This recipe bring together two of my favourite things in these crunchy, crunchy, crunchy potatoes!






Skill level

Average: 3.6 (59 votes)


  • ¼ cup (60 ml) olive oil, divided 
  • 1 cup (150 g) finely ground parmesan 
  • ¼ cup (32 g) breadcrumbs 
  • ¼ cup (25 g) very finely chopped parsley, divided 
  • ½ tsp (3 g) garlic powder 
  • 1 tsp (5 g) kosher salt, divided 
  • ½ tsp (3 g) freshly ground black pepper 
  • 1.4 kg (3 lbs) baby potatoes, halved 

Cook's notes

Oven temperatures are for conventional; if using fan-forced (convection), reduce the temperature by 20˚C. | We use Australian tablespoons and cups: 1 teaspoon equals 5 ml; 1 tablespoon equals 20 ml; 1 cup equals 250 ml. | All herbs are fresh (unless specified) and cups are lightly packed. | All vegetables are medium size and peeled, unless specified. | All eggs are 55-60 g, unless specified.

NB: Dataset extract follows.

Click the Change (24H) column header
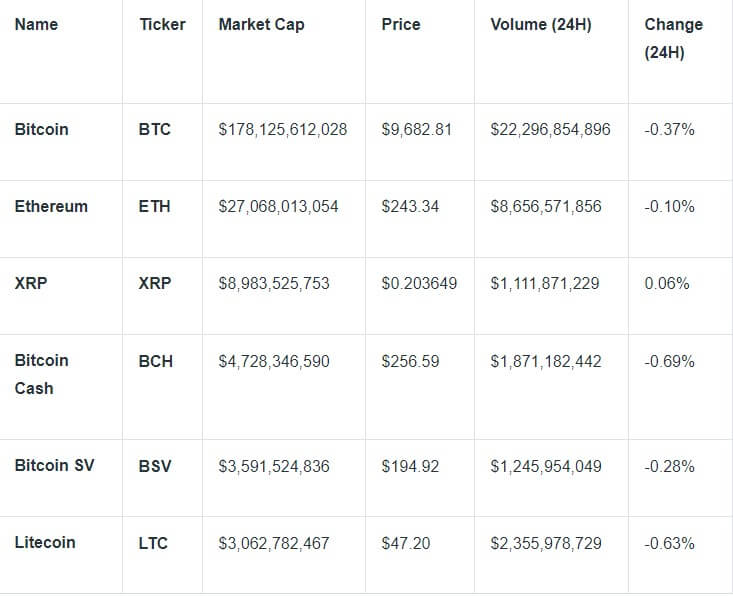Screen dimensions: 733x596 [674, 38]
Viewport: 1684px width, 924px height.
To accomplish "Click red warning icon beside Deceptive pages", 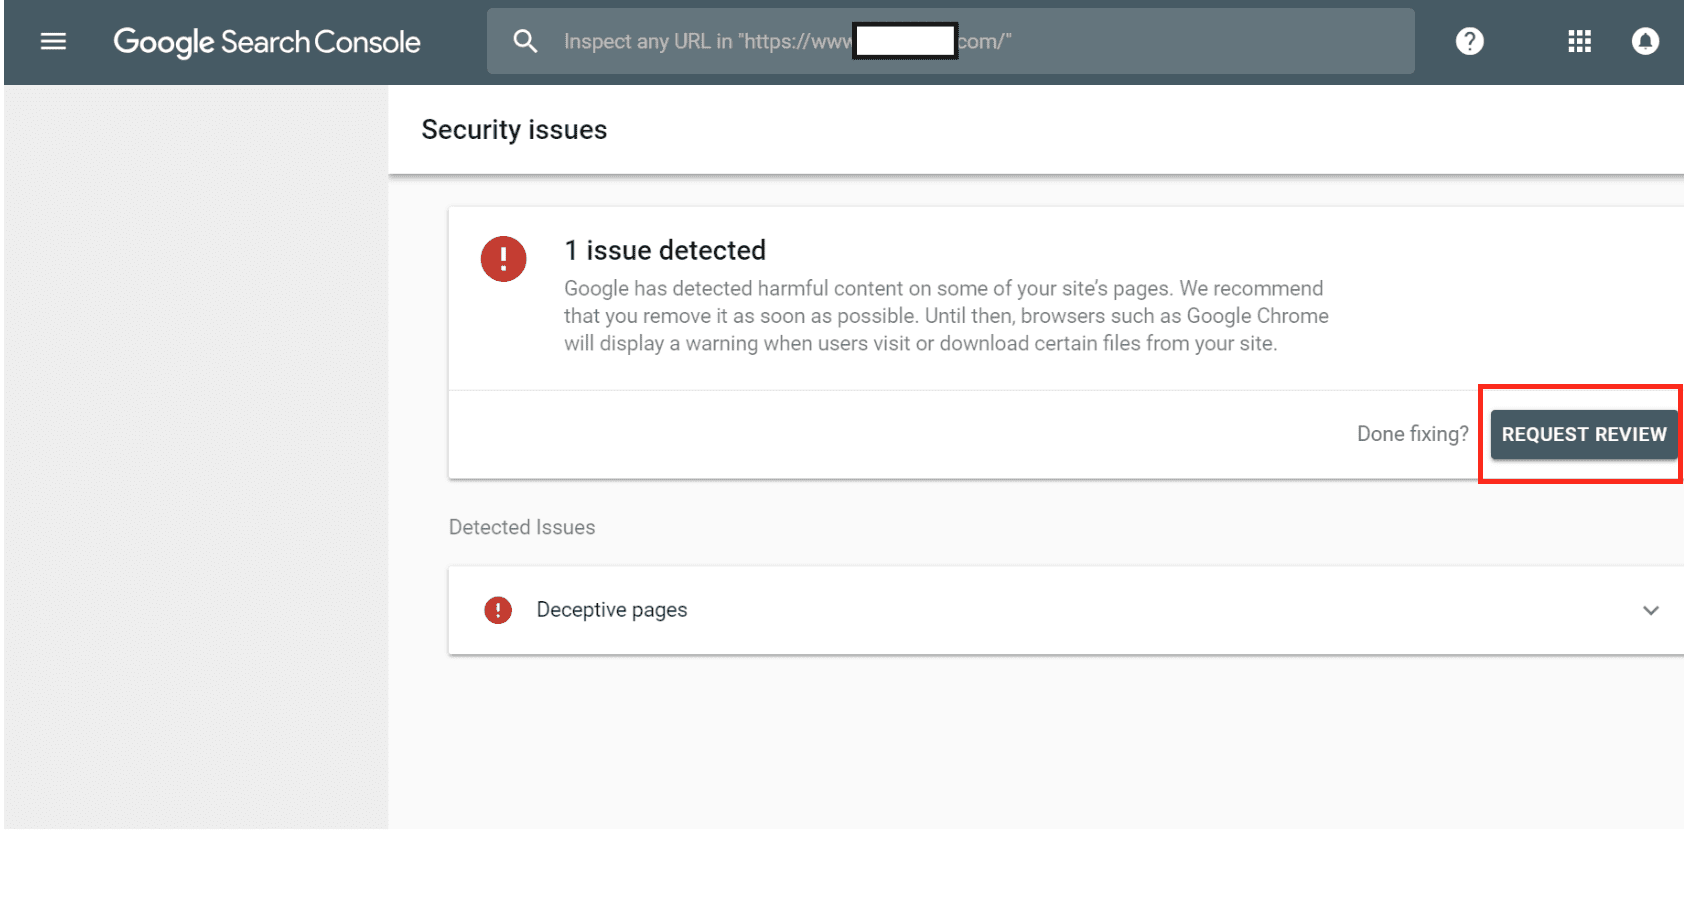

  1. Heat oven to 205°C (400°F).  Coat rimmed baking sheet with 2½ tbsp (45 ml) of olive oil; set aside.
  2. Combine parmesan, breadcrumbs, 1½ tbsp (8 g) parsley, garlic powder, ½ tsp (3 g) salt and black pepper in a small bowl. Scatter mixture evenly on prepared sheet and nestle in baby potatoes, cut side down. Drizzle with remaining olive oil and season with remaining salt. 
  3. Roast until potatoes are tender and parmesan mixture is golden and crispy, about 30 to 35 minutes. Cool potatoes for 5 minutes. Use a knife or metal spatula to cut through cheese crust and remove potatoes to a serving dish. Scatter with remaining parsley.